Thursday, July 06, 2006

Stormy Weather in 1937

The Volvo is over. Flags down on the Newport to Bermuda. The Transpac is a number of months away. The America's Cup? Any Americans actually racing? Regardless, it's not until next summer. France plays Italy in football but the only water in that game will be in the coolers. What's next?

The annual Chicago-to-Mackinac Island race starts July 22...run every summer for over a 100 years, it's the most challenging distance sailing race in the Great Lakes region. As you can imagine, the summer storms are a huge factor. In spite of the coastal sailors assumption that sailing the Lakes is for sissies...the microburst thunderstorms that ply the Great Lakes in the summertime can be hazardous.

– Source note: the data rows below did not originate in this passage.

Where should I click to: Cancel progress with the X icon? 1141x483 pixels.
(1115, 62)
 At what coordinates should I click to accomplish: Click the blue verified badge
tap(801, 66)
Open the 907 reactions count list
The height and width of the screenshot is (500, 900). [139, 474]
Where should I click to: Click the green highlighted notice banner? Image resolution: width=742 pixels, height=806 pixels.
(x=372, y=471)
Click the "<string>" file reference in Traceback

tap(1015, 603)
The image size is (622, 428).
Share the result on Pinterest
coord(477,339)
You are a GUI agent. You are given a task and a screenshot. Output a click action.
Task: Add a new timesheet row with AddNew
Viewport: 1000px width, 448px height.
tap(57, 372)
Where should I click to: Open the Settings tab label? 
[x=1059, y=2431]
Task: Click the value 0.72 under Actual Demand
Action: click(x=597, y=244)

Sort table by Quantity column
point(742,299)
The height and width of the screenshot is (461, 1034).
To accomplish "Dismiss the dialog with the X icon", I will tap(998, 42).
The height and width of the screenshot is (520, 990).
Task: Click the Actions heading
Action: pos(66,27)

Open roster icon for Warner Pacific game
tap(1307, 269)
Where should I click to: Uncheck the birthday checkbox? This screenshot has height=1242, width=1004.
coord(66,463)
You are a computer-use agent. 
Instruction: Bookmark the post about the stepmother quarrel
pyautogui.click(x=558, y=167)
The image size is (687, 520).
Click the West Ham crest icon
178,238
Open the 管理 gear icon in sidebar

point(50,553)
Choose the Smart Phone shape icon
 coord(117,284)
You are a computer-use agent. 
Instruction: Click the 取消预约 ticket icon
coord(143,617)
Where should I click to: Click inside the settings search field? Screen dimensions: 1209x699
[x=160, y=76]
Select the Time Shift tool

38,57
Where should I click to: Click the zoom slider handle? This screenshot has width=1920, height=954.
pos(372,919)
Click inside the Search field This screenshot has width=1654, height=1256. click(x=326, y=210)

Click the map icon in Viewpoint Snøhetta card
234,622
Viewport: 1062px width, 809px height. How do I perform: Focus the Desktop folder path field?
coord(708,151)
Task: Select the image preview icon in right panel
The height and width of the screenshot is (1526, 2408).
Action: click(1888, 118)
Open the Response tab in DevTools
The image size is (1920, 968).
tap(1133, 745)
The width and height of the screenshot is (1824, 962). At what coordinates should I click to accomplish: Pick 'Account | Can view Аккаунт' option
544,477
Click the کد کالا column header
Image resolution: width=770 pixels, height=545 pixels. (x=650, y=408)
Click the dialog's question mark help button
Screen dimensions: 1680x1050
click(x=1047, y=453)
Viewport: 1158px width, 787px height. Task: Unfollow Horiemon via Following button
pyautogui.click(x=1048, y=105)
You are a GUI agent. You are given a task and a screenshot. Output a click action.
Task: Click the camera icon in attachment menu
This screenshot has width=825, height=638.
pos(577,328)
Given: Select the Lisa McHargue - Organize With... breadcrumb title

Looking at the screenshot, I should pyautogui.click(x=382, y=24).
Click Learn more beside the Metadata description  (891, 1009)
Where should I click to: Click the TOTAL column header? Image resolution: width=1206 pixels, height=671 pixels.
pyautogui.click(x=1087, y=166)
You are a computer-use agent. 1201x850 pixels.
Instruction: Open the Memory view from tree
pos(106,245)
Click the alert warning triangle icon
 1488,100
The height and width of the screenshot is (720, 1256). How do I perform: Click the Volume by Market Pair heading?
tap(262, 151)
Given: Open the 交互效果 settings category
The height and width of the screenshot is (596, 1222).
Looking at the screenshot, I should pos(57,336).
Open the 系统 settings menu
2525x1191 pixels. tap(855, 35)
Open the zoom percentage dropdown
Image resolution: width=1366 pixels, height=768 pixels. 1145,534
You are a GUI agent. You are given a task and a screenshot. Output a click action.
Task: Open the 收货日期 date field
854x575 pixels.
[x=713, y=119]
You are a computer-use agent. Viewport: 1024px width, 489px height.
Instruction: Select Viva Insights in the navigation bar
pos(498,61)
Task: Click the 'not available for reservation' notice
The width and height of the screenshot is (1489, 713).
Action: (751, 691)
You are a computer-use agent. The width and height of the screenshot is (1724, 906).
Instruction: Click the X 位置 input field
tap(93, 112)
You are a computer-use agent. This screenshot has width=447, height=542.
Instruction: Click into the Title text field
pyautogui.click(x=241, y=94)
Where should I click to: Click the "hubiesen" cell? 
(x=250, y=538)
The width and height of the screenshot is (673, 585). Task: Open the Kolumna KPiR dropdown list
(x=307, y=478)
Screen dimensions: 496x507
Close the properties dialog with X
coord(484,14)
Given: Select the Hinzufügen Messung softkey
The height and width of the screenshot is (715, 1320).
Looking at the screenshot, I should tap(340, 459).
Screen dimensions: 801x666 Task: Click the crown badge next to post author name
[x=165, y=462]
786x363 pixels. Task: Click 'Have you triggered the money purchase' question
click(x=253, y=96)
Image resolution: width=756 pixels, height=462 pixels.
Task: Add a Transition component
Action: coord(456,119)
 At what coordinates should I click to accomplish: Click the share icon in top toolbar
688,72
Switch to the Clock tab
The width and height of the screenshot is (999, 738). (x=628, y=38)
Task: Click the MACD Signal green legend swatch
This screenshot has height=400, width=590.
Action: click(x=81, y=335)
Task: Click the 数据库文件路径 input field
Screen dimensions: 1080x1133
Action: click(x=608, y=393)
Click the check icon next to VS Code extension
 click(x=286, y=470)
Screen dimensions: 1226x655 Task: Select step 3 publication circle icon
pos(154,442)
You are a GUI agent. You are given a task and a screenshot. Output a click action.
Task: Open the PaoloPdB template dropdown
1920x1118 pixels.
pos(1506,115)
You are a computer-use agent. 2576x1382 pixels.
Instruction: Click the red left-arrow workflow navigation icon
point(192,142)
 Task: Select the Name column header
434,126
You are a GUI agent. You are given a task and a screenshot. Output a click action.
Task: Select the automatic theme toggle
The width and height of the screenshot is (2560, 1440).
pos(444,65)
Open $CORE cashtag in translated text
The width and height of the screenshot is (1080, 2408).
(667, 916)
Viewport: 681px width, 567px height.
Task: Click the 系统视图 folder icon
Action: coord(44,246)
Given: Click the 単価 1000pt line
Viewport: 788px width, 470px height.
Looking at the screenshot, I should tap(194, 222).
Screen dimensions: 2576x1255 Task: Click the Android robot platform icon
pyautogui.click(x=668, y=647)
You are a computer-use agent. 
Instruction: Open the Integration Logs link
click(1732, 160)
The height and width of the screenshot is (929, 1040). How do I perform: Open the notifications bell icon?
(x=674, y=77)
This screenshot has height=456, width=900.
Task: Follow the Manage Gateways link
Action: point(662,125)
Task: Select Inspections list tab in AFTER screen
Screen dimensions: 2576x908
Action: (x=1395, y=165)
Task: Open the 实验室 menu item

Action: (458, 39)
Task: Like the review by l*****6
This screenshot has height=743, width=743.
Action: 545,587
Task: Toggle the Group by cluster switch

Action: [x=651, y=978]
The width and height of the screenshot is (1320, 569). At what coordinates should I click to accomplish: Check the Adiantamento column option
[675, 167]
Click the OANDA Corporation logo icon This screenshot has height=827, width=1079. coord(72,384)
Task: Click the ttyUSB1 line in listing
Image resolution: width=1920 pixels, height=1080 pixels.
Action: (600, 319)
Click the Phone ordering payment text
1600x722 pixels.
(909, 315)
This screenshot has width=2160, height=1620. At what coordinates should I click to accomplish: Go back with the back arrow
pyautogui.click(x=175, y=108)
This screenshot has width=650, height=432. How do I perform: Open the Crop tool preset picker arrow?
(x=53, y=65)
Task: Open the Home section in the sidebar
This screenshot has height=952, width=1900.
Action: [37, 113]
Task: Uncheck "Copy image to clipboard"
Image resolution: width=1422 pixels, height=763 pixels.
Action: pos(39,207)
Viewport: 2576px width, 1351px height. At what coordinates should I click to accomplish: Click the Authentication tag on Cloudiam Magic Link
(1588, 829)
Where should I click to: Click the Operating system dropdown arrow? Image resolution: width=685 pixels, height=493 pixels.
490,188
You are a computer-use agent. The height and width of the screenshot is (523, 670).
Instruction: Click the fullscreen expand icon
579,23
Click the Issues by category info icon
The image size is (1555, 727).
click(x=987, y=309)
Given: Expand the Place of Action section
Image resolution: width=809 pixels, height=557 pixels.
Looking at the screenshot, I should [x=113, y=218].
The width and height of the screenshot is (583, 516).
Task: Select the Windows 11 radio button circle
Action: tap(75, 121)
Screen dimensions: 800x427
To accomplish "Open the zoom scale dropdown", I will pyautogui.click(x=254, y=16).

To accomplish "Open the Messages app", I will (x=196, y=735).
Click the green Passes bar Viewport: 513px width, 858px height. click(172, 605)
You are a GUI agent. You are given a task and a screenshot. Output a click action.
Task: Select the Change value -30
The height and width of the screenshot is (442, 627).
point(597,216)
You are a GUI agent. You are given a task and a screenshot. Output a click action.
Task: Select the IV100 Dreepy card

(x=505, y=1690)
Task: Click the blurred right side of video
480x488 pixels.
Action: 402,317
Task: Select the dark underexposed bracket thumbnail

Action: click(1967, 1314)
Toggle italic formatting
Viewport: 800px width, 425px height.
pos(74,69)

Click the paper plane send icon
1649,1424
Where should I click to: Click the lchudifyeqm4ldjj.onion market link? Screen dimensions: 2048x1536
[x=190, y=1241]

According to history of the race posted on the Chicago Yacht Club's web site - the storm of 1937 was an atypically hard test of the crews and yachts. Out of a fleet of 42, just eight yachts finished. After a start in light easterlies, a fast run dissolved into fierce squalls; then the storm began in earnest Sunday night. Driven by a full gales of wind, with heavy seas of 20 to 30 feet, the yachts were sent careening south under bare poles to safety or fighting to get within the dangerous breakwaters of Ludington and other ports of shelter. The tales that have come from this storm-tossed race are of courage, skill, endurance, and, of course, humor. T here are races when just the right conditions matched the particular qualities of a yacht's design, crew, strategy, and sails.

Amorita in 1911, Virginia in '25, White Cloud in '42, Pied Piper in '87, come to mind, but few exhibited such a synergy more dramatically than S/Y Rubaiyat's incredible win in the hard blow of '37.